Within the soil ecosystem, protozoa function as crucial herbivores and decomposers. As primary consumers of bacteria, they act as key regulators of microbial biomass. This grazing activity is a fundamental driver of nutrient cycling, particularly for nitrogen. Bacterial cells have a high nitrogen content relative to carbon; when protozoa consume them, they ingest an excess of nitrogen.
To maintain their own elemental balance, protozoa excrete the surplus nitrogen into the soil environment as ammonium (NH4+). This process, known as the microbial loop, converts bacterial nitrogen into a plant-available form, thereby enhancing soil fertility and supporting plant growth. Their role in mineralizing nutrients is indispensable for ecosystem productivity.
Beyond nutrient cycling, protozoa are integral to the soil food web, serving as prey for larger organisms like nematodes and microarthropods. They also compete with other bacterivores, such as certain nematode species, which can lead to inverse population relationships in soil communities. Their interactions contribute to the overall balance and resilience of the soil microbiome.
The ecological impact of protozoa extends to disease suppression. Certain protozoan groups specifically prey on plant-pathogenic fungi. For example, Vampyrellid amoebae attack fungal hyphae by enzymatically drilling round holes into the cell wall, consuming the internal cytoplasm. They target significant root pathogens like Gaeumannomyces graminis, the causative agent of Take-all disease in wheat.
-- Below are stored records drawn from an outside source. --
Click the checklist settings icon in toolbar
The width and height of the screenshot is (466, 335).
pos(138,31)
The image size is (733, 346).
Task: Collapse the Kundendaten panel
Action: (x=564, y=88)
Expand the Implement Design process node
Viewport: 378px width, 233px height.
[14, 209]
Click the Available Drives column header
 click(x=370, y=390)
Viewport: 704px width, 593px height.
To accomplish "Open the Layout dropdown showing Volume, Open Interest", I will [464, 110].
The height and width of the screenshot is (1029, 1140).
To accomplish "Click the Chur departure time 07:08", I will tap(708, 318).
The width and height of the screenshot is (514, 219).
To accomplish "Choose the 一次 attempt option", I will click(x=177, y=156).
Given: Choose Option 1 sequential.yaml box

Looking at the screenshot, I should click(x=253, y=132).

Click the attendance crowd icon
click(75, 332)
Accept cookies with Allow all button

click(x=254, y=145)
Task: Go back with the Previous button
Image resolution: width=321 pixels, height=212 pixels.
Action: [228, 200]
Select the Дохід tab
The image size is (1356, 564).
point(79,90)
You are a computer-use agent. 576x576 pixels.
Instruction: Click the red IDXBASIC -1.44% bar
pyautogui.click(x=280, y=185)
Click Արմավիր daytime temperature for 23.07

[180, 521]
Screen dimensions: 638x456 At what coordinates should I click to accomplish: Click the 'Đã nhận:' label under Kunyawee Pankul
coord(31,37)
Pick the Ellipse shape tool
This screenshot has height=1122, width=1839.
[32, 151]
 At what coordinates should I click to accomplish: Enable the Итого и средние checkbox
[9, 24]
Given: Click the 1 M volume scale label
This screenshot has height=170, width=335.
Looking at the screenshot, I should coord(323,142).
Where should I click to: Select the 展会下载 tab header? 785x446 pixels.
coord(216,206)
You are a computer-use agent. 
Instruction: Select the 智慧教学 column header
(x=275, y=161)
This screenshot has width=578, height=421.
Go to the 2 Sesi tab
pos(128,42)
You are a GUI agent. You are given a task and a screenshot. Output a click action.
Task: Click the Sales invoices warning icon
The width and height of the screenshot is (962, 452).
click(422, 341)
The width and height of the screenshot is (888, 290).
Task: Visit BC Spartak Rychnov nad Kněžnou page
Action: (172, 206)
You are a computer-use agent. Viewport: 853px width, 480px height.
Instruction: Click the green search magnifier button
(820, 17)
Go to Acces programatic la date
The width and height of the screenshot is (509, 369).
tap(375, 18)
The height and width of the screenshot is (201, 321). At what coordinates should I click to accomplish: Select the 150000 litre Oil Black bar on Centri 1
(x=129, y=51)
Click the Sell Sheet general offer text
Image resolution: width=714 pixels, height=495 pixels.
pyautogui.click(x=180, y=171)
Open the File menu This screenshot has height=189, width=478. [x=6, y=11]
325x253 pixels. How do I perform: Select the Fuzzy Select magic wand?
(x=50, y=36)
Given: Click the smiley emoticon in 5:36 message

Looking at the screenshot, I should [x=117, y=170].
This predatory behavior highlights the potential of protozoa as natural biocontrol agents. Increased understanding of soil protozoan dynamics offers strong implications for sustainable agriculture and managed ecosystem health. By influencing both nutrient cycling and pathogen pressure, these microorganisms contribute directly to soil fertility, plant health, and reduced dependency on chemical inputs, underscoring their importance in agroecology.